Airy-fairy was the order of the day, even when it came to the atmosphere’s essential functions for life on the planet. Governments shied away from anything that smacked of precise targets, plans or bans.

Media response to the ban on dim light bulbs has been positive. However, journalists, along with some green critics, have downplayed its significance. The ban will reduce energy use by about 1 per cent, it’s said. No big deal. Don’t get your hopes up that this eco changeover is going to be easy, says some Globe pundit.

Pundits can do all sorts of misleading things with statistics by grouping all energy uses together. I can show, for example, that Canadians produce more energy from keeping their home fires burning with wood than is produced by nuclear energy.

But this is just flicking with numbers.

The fact is that about a fifth of global electrical use is for lighting (and this ban trend will be going global in short order), and most electricity gets fired up with the most polluting materials going, a far cry from wood or even gas and oil.

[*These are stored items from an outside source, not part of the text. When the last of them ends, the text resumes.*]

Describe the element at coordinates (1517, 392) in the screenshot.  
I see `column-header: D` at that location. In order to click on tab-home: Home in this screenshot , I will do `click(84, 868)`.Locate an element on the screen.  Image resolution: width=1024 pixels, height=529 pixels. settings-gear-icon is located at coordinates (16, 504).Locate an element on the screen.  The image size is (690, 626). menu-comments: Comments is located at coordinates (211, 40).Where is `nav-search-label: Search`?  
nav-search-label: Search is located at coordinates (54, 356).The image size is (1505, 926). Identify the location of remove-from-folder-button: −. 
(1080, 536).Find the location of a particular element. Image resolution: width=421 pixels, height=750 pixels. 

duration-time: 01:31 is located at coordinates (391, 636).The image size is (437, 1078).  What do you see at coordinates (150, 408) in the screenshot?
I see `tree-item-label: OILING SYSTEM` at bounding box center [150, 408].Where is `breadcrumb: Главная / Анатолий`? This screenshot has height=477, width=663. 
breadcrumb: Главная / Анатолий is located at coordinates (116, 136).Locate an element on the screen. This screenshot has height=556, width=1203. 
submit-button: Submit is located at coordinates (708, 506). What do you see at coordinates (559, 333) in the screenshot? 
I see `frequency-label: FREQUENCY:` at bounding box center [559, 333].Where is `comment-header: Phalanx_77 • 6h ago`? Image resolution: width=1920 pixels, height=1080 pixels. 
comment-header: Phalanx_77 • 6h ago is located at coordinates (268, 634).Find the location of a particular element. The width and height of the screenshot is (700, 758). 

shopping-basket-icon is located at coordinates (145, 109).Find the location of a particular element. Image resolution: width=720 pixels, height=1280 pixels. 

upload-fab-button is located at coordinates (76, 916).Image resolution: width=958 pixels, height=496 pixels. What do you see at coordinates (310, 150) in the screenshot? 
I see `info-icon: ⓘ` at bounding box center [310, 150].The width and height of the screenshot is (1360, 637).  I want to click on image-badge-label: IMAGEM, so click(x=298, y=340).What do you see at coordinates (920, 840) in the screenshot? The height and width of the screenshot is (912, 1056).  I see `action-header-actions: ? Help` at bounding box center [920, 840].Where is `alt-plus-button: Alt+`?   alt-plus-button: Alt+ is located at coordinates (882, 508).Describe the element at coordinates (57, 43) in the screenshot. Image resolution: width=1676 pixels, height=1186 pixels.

Pundits also forget to calculate what’s called the “cascade effect” of lighting change. Because they radiate so much heat, incandescent bulbs deserve to be called heat bulbs rather than light bulbs. Their heat is a major reason why electric air conditioners are on in many offices in winter and have to work full blast in summer.

Although it shouldn’t take bright lights to get the logic, it does. I spent too many years trying to convince slapheads at Ontario Hydro that it was cheaper to give away efficient light bulbs than to build new power plants.

They didn’t get it, for the obvious reason that engineering staff at Ontario Hydro are there to produce, not conserve, electricity. Likewise, despite huge savings from lighting changes at First Canadian Place, home of the Stock Exchange, stock and bond traders never wrapped their heads around the possibilities of seriously financing energy firms that saved energy.

The reasons for this “market failure” became clear to me when I was belatedly introduced to Clayton Christensen’s brilliant business classic The Innovator’s Dilemma. There are two kinds of innovations, he says: sustaining and disruptive.

Most recent great inventions – small disc drives, personal computers, portable computers, steel mini-mills, for example – were disruptive. They didn’t just change technology they changed the way companies were organized and money was made.

That’s why it took new or separate companies to bring in the changes every time. That’s how it is for almost all preventive health and environmental measures, from low-flush toilets to green roofs to decent school meals.

That’s why obsolescent technologies have to be banned. The market can’t and won’t self-correct as fast as voters can. The federal Tories and Ontario Liberals found the tool to do the job, and their Opposition critics should own up to the fact that they never did.